Hurricane Ophelia became the 10th straight storm in the Atlantic to be named a hurricane Wednesday afternoon, tying a record set more than 100 years ago.
Located about 760 miles southwest of the Azores, Hurricane Ophelia is swinging northeast at 3 mph, according to the National Hurricane Center. The storm is not forecast to be a threat to the U.S. and over the next two days, the forecasters believe Ophelia, which has 75 mph sustained maximum winds, will strengthen as it heads in the direction of Ireland, but will weaken back into a tropical storm by early next week.
In terms of history, the storm is significant as it ties a record not seen in more than a century.
Dr. Phil Klotzbach, a Colorado State University tropical meteorologist, noted upon Ophelia's upgrade to a hurricane, that the last time 10 straight tropical storms became hurricanes was in 1893, and once in each of the two preceding decades.
#Ophelia is 10th consecutive Atlantic named storm to reach hurricane - tying the all-time record set in 1878 and equaled in 1886 & 1893. pic.twitter.com/tfXoPxbyGV— Philip Klotzbach (@philklotzbach) October 11, 2017
However, one prior hurricane this season could throw a wrench in this record.
Hurricane Lee became a hurricane in September, but weakened significantly below hurricane-strength before jumping back to become a Category 3 storm. Because of that, Brenden Moses, a University of Miami hurricane researcher, says that "Lee could easily be counted as two storms." The Weather Channel also notes that the 100 years claim may not be true as some tropical storm systems may have been missed altogether because satellites weren't used to monitor the entirety of the Atlantic Basin before 1966.

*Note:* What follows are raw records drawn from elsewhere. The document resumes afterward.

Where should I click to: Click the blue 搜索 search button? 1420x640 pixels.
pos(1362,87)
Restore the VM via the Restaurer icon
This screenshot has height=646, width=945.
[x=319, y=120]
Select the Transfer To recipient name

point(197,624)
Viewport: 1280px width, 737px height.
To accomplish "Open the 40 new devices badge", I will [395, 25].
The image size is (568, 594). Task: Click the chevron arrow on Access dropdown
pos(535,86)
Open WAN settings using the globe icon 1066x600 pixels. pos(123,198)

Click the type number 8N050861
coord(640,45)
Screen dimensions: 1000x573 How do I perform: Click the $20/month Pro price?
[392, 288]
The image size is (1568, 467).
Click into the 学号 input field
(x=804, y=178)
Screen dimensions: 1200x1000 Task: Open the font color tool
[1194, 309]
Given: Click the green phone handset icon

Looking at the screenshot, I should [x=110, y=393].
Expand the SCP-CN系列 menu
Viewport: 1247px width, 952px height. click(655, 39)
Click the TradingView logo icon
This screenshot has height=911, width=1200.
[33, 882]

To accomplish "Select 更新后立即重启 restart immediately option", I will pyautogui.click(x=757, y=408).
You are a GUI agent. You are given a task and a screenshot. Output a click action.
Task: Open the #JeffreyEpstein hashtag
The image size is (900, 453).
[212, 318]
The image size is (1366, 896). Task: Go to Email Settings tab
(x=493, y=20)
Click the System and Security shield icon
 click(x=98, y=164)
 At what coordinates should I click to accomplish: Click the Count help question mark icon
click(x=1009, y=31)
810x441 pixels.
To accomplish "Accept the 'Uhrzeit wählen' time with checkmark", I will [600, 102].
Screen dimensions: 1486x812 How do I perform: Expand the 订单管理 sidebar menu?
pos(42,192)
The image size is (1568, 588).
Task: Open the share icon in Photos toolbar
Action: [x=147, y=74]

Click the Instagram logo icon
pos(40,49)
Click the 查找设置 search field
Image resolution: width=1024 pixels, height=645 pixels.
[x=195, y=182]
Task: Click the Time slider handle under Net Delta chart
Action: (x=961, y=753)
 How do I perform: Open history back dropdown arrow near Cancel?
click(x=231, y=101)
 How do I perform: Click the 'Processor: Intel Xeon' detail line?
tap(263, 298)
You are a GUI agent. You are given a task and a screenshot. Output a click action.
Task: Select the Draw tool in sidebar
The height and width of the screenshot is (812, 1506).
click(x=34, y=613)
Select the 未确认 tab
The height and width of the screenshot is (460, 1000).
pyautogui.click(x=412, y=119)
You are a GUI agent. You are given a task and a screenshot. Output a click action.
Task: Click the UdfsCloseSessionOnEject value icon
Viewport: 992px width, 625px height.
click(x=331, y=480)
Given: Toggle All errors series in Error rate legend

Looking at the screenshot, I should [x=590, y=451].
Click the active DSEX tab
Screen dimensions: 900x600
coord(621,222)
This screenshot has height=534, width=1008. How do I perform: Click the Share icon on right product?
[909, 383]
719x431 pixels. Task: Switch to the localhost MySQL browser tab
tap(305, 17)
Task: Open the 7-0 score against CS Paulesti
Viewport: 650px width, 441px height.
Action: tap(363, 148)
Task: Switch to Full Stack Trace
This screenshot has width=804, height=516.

Four separate hurricanes have made landfall over the U.S. so far in 2017, the first time this has happened since 2005.
Puerto Rico is still recovering from the Hurricane Maria, which ran through the Caribbean last month, with power outages and food shortages effecting large swaths of the U.S. island territory.
The last hurricane to hit the U.S. came last weekend, when Hurricane Nate, a Category 1 storm, made landfall near the mouth of the Mississippi River.
Several meteorologists have noted that this hurricane season, which ends on Nov. 30, has been considerably active compared to most.